**Task directions**
All lines of the entries with "computer" in them must be listed.

(Stored entries)

· · · · · · ·

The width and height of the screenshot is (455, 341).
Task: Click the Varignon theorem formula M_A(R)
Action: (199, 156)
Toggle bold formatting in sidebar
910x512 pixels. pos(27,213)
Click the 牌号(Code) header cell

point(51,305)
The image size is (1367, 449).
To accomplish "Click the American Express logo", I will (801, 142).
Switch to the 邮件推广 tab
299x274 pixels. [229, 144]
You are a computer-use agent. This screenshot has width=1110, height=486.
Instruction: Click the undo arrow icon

· · · · · · ·

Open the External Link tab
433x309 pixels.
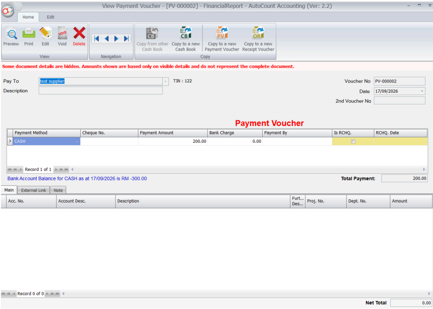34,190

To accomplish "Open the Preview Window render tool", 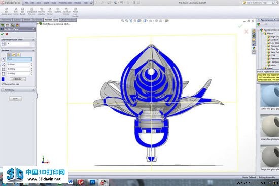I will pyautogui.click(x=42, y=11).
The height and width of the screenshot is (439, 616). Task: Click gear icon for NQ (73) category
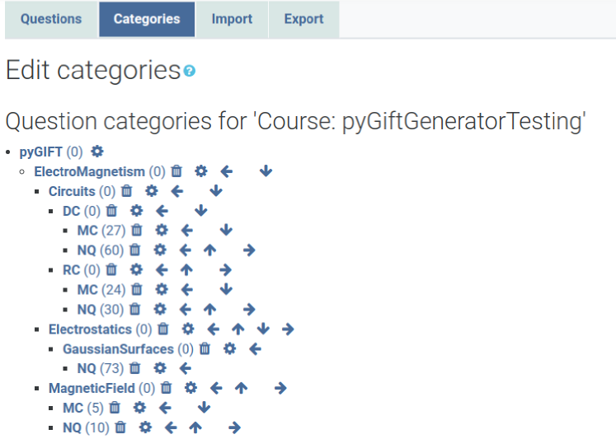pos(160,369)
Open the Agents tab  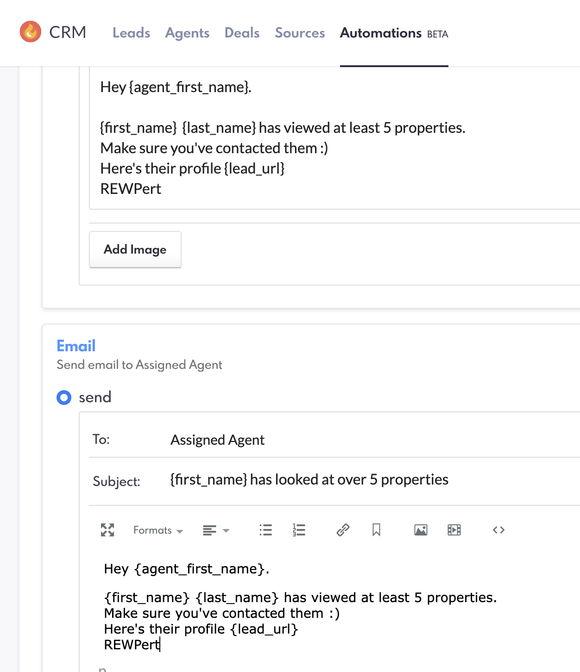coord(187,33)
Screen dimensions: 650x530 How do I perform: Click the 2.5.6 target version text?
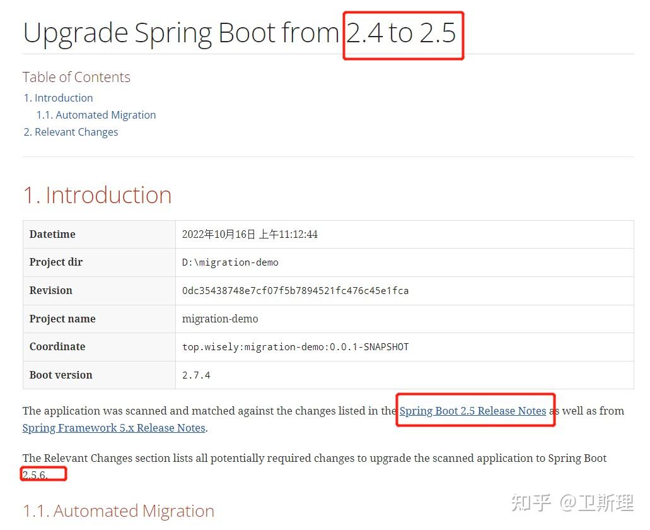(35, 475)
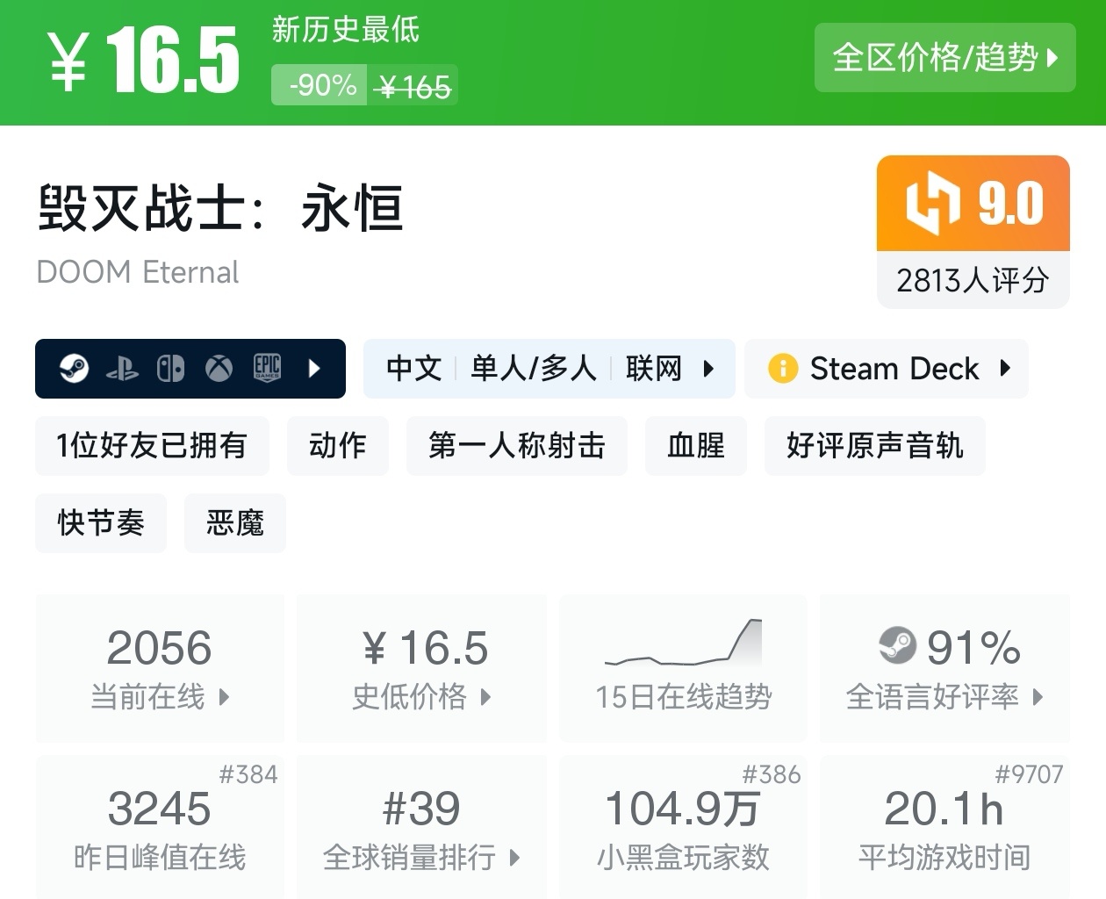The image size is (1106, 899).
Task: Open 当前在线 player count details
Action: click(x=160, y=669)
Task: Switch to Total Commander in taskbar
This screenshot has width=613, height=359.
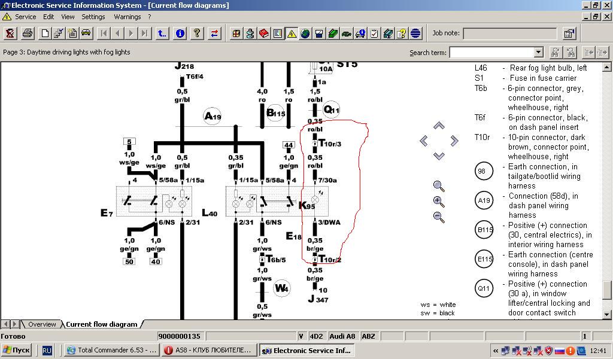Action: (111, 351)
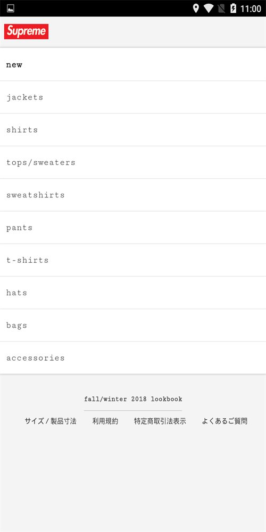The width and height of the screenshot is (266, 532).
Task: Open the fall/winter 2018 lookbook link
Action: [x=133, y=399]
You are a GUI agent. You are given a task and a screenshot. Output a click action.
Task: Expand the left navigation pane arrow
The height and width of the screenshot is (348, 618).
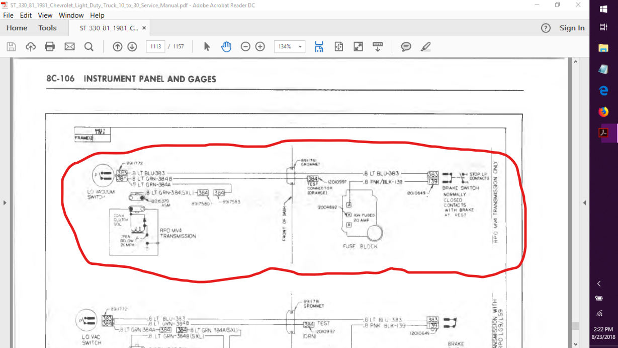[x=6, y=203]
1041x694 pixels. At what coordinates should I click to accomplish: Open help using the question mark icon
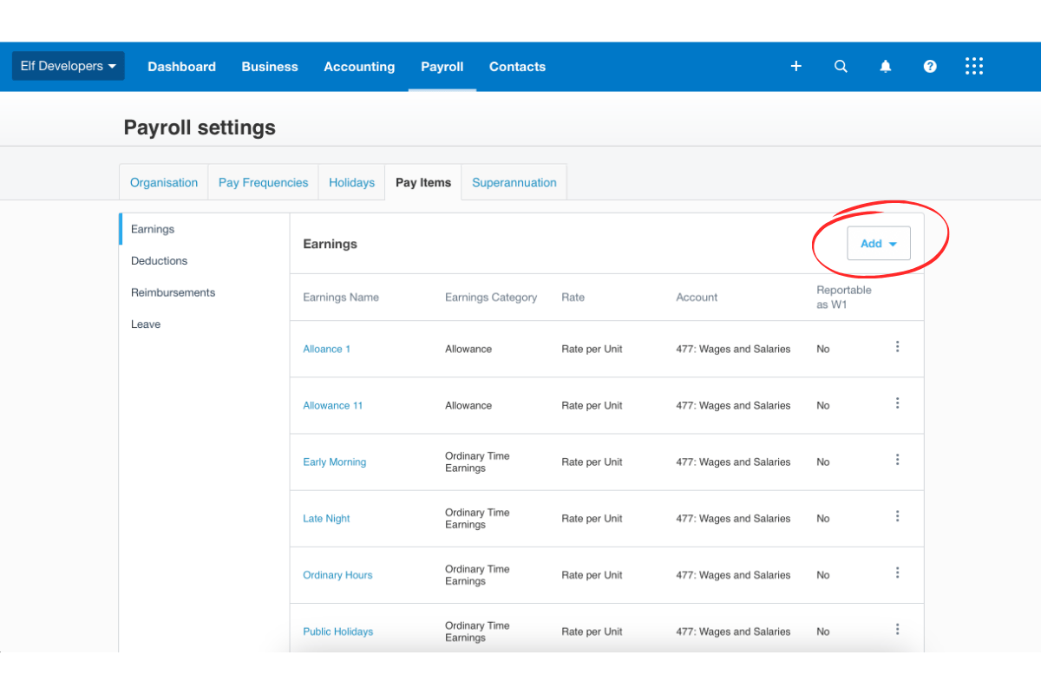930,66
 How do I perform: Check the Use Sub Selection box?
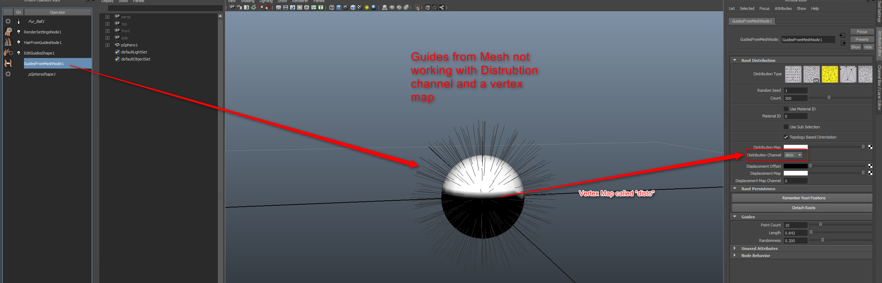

· · · · · · ·

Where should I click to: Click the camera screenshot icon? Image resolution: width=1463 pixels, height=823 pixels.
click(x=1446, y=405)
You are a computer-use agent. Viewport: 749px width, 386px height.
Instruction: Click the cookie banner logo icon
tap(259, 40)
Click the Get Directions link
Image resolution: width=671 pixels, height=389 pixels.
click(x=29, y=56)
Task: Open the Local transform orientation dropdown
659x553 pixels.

· · · · · · ·

**Output for this exercise**
You are a computer-use agent. This screenshot has width=1110, height=486.
You are a computer-use agent. Viewport: 749px width, 386px height.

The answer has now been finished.